Excerpted passage:
So take the derivative of the numerator, then the derivative of the denominator, then solve for the limit:

$ \mathop {\lim }\limits_{t \to 9} \frac{1}{- 0.5t^{-0.5}} = \mathop {\lim }\limits_{t \to 9} -2 \sqrt {t} = -6 $

**TwistedOne151** · August 6th 2008, 05:38 PM

You could also not multiply out the numerator:
$\lim_{x\to{9}}\frac{t-9}{3-\sqrt{t}}=\lim_{x\to{9}}\frac{t-9}{3-\sqrt{t}}\cdot\frac{3+\sqrt{t}}{3+\sqrt{t}}=\lim_{ x \to 9} \frac{(t-9)(3+\sqrt{t})}{9 - t}$
And since t-9 and 9-t are opposites, their quotient is -1, and we get that the above
$\lim_{x\to{9}}\frac{t-9}{3-\sqrt{t}}=\lim_{x \to 9}-(3+\sqrt{t})=-6$ .

Set exercise A:
In the listing, output the lines from the line with "You are a GUI" up to and including the line with "[x=625, y=6]", and leave the pictures out of your answer.
The listing is unrelated to the text above it.

Provided entries:
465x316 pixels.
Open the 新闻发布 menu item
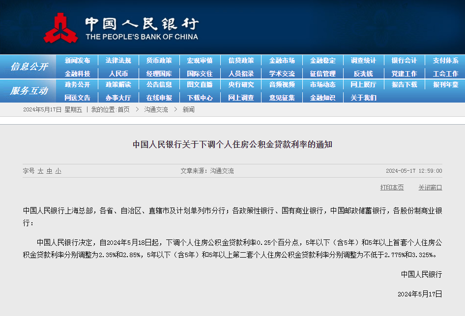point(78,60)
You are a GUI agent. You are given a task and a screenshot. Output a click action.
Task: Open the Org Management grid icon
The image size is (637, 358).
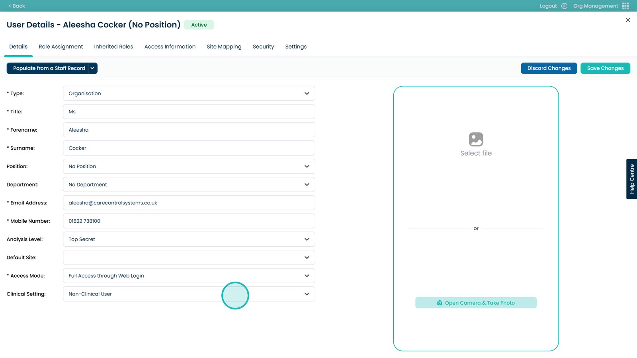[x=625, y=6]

==

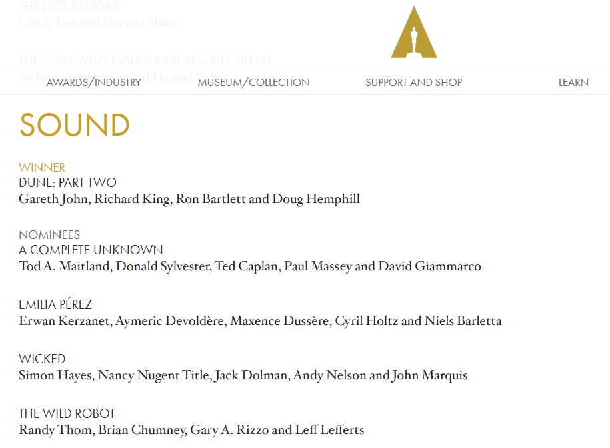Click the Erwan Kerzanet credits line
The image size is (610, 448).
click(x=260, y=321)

---

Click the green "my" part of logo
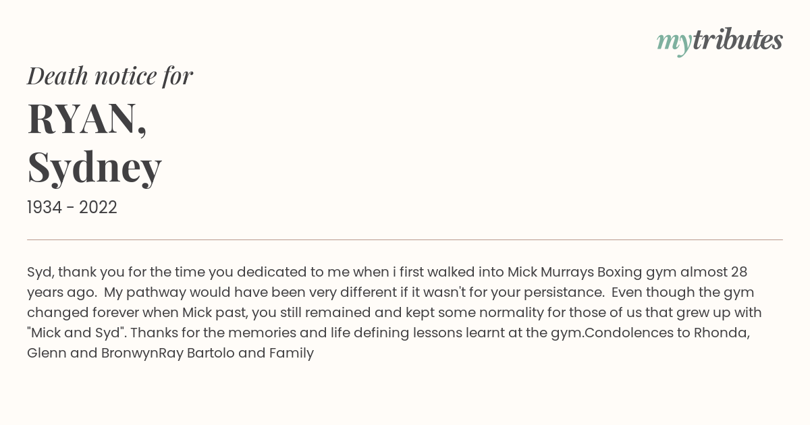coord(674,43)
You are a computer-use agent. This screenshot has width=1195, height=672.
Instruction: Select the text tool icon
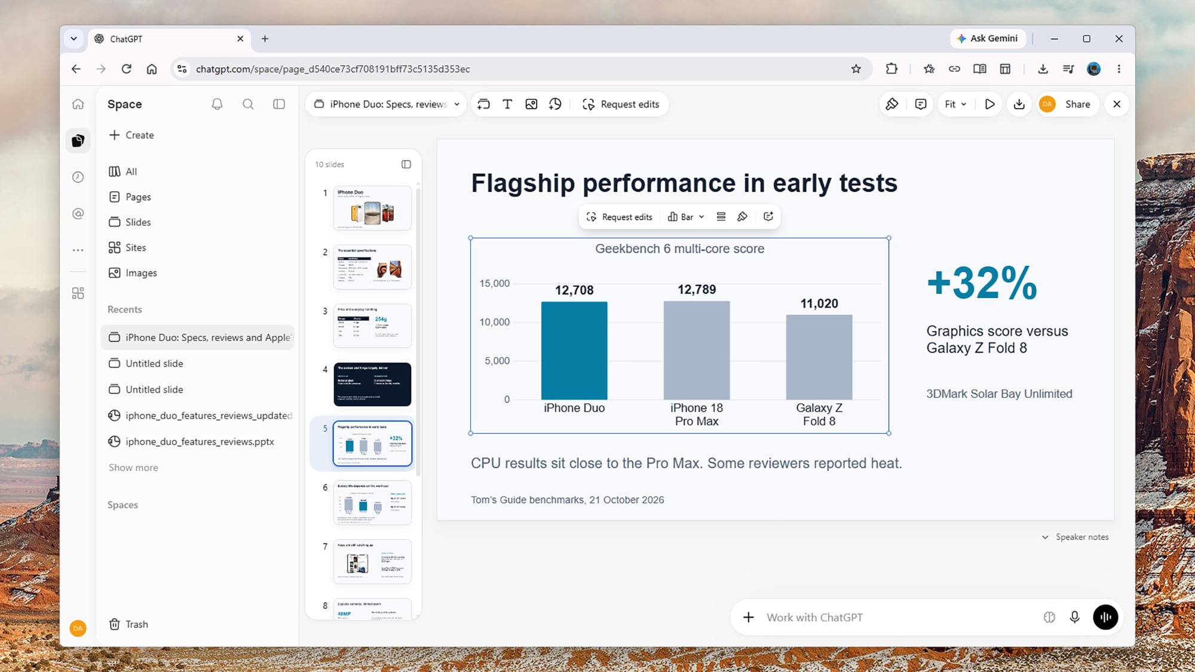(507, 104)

Set exercise B:
Answer these questions about the limit discussion excerpt:
(i) What does the first post say to take of the numerator and of the denominator before solving for the limit?
(ii) By what expression does TwistedOne151 multiply the numerator and denominator?
(iii) According to TwistedOne151, what is the quotient of t-9 and 9-t?

Task result A:
You are a GUI agent. You are given a task and a screenshot. Output a click action.
Task: Open the Org Management grid icon
The image size is (637, 358).
[x=625, y=6]

Task result B:
(i) The derivative of each.
(ii) 3+√t, over itself.
(iii) -1.